Publishers Weekly Since How To Cook Everything (1998) and How To Cook Everything Vegetarian (2007) are two of my cookbook staples, I was excited to receive How To Bake Everything: Simple Recipes for the Best Baking (Houghton Harcourt. Oct.), the latest release from food journalist and former New York Times columnist Mark Bittman. From bakeware basics to getting started with brownies, pies, or breads, this work will provide bakers at all levels with something new. My husband has already tried a pound cake recipe, plus some frostings to go along with it. Naturally, I plan to experiment with more recipes while watching PBS's The Great British Baking Show.
Library Journal Wow! Once again, Bittman shows that he's unafraid of the big. He manages to take on 'everything' to do with baking without losing track of how simple, fun, and delicious it should be.

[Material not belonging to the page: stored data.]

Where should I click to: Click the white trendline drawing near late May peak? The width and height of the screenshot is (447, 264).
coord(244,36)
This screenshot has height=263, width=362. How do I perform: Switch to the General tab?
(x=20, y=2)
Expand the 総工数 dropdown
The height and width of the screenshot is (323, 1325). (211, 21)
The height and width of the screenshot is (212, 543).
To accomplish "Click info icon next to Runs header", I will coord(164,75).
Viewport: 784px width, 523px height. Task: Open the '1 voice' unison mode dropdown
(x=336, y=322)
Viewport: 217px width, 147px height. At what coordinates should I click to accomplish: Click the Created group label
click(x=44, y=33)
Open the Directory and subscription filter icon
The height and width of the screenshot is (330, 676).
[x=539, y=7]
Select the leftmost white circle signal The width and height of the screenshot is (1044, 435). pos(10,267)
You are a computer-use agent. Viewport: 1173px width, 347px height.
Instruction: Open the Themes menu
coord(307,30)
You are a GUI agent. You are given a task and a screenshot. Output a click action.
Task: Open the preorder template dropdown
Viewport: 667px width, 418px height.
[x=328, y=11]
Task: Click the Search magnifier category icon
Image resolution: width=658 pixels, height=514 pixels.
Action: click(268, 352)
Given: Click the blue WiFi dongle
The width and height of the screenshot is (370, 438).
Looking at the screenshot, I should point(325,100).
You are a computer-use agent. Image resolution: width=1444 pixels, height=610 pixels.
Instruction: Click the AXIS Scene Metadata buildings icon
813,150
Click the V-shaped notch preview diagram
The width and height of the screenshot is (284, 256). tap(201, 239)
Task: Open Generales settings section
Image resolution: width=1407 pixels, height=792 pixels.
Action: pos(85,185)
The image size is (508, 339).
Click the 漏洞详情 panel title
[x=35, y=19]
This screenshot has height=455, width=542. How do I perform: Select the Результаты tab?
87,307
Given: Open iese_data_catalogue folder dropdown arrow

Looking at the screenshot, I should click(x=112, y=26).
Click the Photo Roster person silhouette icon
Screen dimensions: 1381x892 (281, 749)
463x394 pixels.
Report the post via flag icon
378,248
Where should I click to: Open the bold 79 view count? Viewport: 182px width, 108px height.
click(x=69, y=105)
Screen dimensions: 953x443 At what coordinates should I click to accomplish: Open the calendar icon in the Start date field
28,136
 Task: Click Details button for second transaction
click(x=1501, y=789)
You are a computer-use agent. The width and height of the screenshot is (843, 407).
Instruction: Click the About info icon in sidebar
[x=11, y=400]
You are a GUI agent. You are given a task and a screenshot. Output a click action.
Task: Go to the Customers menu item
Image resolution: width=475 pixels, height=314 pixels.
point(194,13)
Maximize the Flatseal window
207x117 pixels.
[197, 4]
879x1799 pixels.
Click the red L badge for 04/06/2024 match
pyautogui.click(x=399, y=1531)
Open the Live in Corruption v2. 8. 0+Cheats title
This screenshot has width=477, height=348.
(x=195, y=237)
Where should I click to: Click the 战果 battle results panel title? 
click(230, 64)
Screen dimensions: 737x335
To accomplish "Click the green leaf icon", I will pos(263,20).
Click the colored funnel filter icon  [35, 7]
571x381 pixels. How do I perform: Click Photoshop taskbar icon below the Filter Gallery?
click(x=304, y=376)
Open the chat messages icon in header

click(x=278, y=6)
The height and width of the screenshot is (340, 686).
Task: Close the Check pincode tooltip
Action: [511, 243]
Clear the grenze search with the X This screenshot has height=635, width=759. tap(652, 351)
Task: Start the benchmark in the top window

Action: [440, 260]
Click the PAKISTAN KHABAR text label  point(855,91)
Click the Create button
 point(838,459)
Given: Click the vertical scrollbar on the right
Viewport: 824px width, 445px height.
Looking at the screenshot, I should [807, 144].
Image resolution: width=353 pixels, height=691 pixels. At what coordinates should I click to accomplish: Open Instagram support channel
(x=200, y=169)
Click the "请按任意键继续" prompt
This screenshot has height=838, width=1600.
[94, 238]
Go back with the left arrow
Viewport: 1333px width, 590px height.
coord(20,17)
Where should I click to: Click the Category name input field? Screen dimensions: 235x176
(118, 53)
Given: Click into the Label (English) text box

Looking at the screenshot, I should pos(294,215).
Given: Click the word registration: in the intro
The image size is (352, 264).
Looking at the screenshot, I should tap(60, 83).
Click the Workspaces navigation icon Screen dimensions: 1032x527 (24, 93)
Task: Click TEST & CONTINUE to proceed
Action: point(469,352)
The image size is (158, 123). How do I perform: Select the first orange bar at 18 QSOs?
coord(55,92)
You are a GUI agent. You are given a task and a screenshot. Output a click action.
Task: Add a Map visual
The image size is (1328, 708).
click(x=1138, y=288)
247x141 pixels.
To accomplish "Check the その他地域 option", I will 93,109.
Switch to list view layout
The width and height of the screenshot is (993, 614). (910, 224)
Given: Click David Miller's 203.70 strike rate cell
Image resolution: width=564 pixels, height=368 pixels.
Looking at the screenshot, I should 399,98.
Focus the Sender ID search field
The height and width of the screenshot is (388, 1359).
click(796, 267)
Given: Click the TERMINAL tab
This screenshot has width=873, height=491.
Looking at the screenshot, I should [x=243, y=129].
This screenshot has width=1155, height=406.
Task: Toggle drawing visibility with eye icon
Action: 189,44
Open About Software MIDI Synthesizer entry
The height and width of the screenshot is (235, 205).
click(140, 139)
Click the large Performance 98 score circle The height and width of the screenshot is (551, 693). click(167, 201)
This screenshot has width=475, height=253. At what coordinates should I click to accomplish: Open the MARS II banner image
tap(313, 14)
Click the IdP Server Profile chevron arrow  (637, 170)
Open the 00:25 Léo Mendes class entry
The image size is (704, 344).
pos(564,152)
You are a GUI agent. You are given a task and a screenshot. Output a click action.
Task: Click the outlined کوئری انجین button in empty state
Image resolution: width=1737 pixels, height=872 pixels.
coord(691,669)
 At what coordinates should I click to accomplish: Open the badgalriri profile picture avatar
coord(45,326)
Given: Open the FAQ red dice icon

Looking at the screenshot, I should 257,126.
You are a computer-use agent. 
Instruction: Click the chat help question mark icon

Yotam Ottolenghi, author of Jerusalem, Plenty, and Nopi He's taught us how to cook everything before, and now it's time to bake. Leaving no question unanswered, here Mark Bittman has mastered all things baking, ensuring that everyone from novices to guys like me can whip, fold, and maybe even knead bakery-worthy breads and pastries from their home ovens.
Jim Lahey, founder/owner of Sullivan Street Bakery and author of My Bread How to Bake Everything is more than a recipe book, it is a constant companion to help navigate the complex vocabulary and techniques of the mysterious and joyous world of baking. Bittman dispels all of my previously perplexing baking phobias so that I can now truly create delicious and satisfying pies, loaves, and slumps with confidence for the first time in my long chef's life. You NEED this book! It will replace all baking cookbooks in my library and its pages are destined for the same stained and dogeared finish as How to Cook Everything!
Mario Batali, chef, entrepreneur, and philanthropist The genius of Mark Bittman's approach is his eminent practicality and consistent ability to elucidate and unravel the hows and whys of good cooking. How to Bake Everything is a grand addition to any cook's repertoire
in simplicity one finds greatness.
Christopher Kimball, founder of Milk Street Kitchen Like all of Bittman's books, this is incredibly comprehensive
with over 2,000 recipes
and it makes for a perfect starter book for new bakers.
Grub Street The prolific Mark Bittman is back with How to Bake Everything. This time, he's taking on the cooking domain often viewed as too rigid and precise for the casual cook and Bittman-ized it, showing us what is negotiable and what isn't, focusing on simple core recipes with lots of variations, along with charts, lists, and illustrations. His aim is to turn us all into confident, creative bakers who can improvise, adapted, and customize, whether baking a tart, a cake, cookies, flat-bread, a crusty baguette or a flaky croissant.